In this comparative study we searched the genomes of three non-human primates for miRNAs. The applied prediction algorithm (outlined in Section Methods) verifies multiple criteria based on similarities to known human miRNAs in sequence and structure to detect both closely-related and more distantly-related homologs. The parallel analysis allows, in particular, the prediction of a miRNA in multiple species to be used as an additional filter. In return, it provides some support for the configuration of the method, i.e., for the parameter settings (thresholds) and filter definitions used here. The other results of this study may be summarized as follows:

(1) A thorough and comprehensive search for novel orangutan miRNAs. More than 500 putative miRNA genes have been identified, where the precursor sequence is at least 85 percent identical to its ortholog in human.

(2) Both sequence distances and structure distances to human miRNAs have been found to be more similar for orangutan and rhesus macaque than for orangutan and chimpanzee, indicating a more similar evolutionary distance to human on the miRNA level.

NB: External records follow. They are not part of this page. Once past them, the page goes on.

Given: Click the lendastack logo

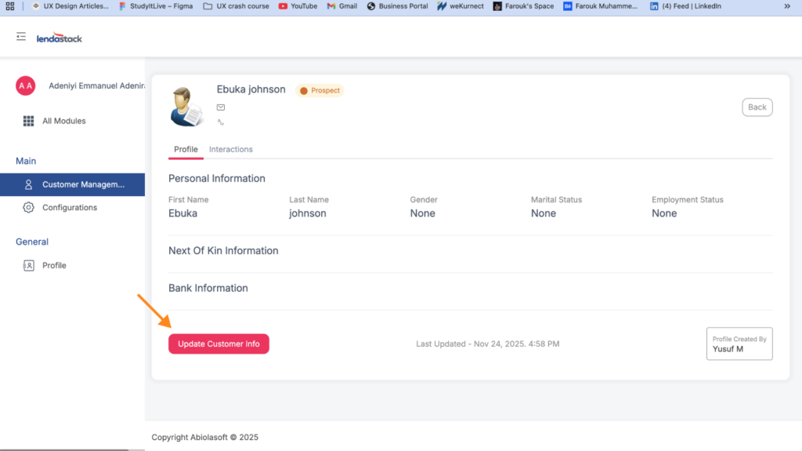Looking at the screenshot, I should (x=60, y=38).
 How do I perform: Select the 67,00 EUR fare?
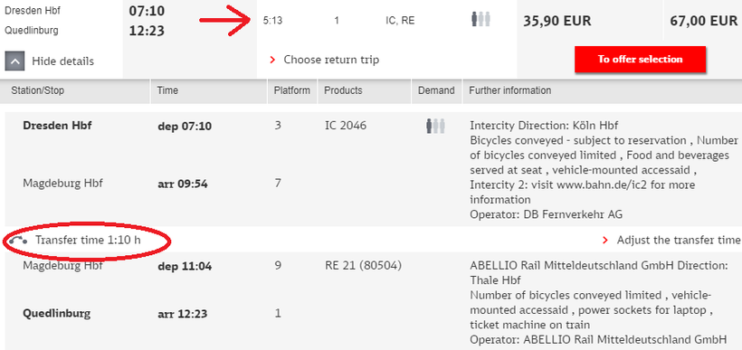(x=704, y=22)
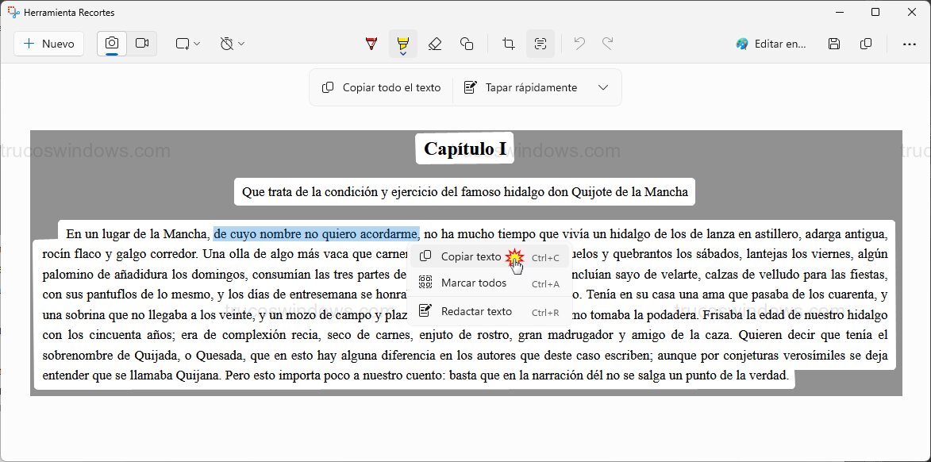
Task: Open the shapes tool
Action: coord(467,44)
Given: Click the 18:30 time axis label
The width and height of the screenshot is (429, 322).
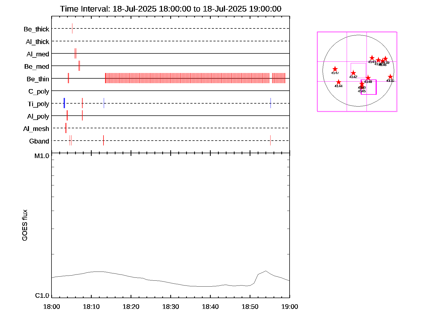Looking at the screenshot, I should (x=171, y=307).
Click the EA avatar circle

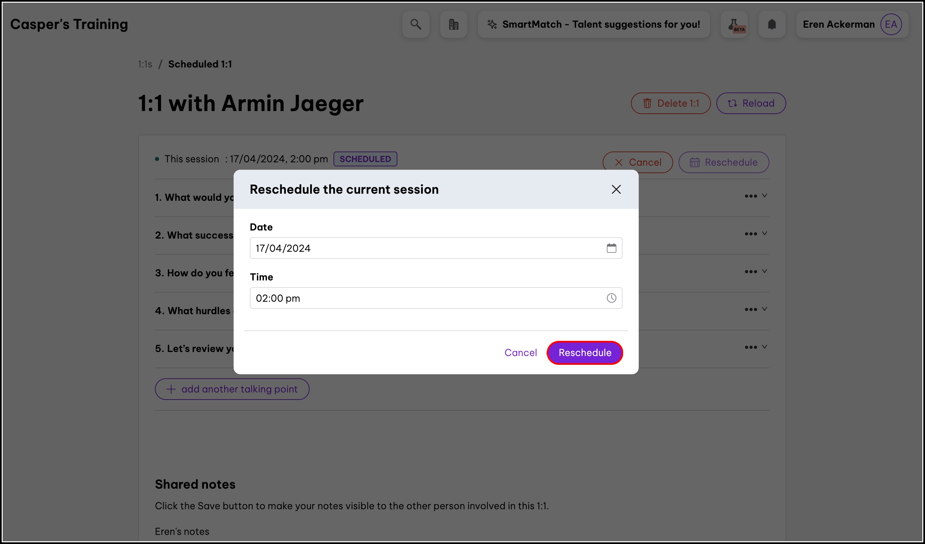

(3) The proportion of identical or nearly identical precursor sequences with human has been found relatively small for all three primate species, considering the evolutionary distances and compared to the mature sequences. Only about 40 percent are the same in human and orangutan.

(4) Identification of common and lineage-specific miRNAs. 499 miRNA sequences are conserved in all primates investigated here. 35 human miRNAs have not been found in at least two non-human primate genomes and some of which might actually be human-specific.